Founded in Detroit, Michigan in 1946, the Civil Rights Congress (CRC) arose out of the merger of three groups with ties to the Communist Party USA:  the International Labor Defense (ILD), the National Negro Congress, and the National Federation for Constitutional Liberties. Embodying the spirit and tactics of all three of its predecessors, the CRC concentrated on legal defense and mass political action on behalf of victims of legal frame-ups. It briefly became a major force in post-WWII battles for civil rights for African Americans, and civil liberties for white and black labor movement radicals, before becoming a victim of Cold War anticommunism and government repression. Former ILD secretary William Patterson led the group throughout its existence.

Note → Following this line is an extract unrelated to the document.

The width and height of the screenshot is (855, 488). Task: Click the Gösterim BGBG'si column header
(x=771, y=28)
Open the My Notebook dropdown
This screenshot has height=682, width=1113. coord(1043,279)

Major Civil Rights Congress campaigns on behalf of black defendants included the cases of Willie McGee, the Martinsville Seven, the Trenton Six, and Rosa Lee Graham. The CRC was also instrumental in publicizing the lynching of Emmett Till and pressing authorities for prosecution of his murderers. CRC campaigns helped pioneer many of the tactics that civil rights movement activists would employ in the late 1950s and 1960s. Beyond this, the CRC was among the first organizations to expose American racism in the international arena and to connect it to United States Cold War foreign policy in the decolonizing world. In 1951 these efforts climaxed when William Patterson presented his landmark study We Charge Genocide to the General Assembly of the United Nations.

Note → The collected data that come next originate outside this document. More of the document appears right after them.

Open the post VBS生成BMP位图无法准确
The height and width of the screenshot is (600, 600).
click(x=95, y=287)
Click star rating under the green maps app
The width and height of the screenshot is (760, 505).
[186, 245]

Civil Rights Congress “red” cases centered largely on victims of various legislative efforts to suppress suspected members of the Communist Party such as the Smith Act, the McCarran Act, and the House Un-American Activities Committee. Throughout its campaigns the CRC often clashed with mainstream civil rights and civil liberties groups like the National Association for the Advancement of Colored People (NAACP) and the American Civil Liberties Union (ACLU). The CRC also battled internally over the issue of prioritizing “black” vs. “red” cases and endured charges of sectarianism on the Left for its perceived unwillingness to defend accused Trotskyists. By the mid 1950s the CRC was increasingly forced to defend its own members and affiliates against government prosecution. The financial strain of these efforts ultimately brought about the organization’s dissolution in 1956.

Author Profile

Daren Salter is a PhD candidate in American history at the University of Washington. He received a Master’s Degree in American History from San Francisco State University, where he was named the History Department’s Distinguished Graduate Student for 2004. A student of race, labor, and radicalism, Salter’s essay, “Legacy of Paradox: The Communist Party, Civil Rights, and the Politics of Race in the Pacific Northwest, 1928-1945,” was awarded the History Department’s York-Mason Prize for outstanding graduate essay on African Americans in the West in 2006. He is a past Fellow at the Harry Bridges Center for Labor Studies and was a project coordinator and Associate Editor for the Seattle Civil Rights and Labor History Project from 2005-2009. He currently teaches Humanities at the Northwest School in Seattle.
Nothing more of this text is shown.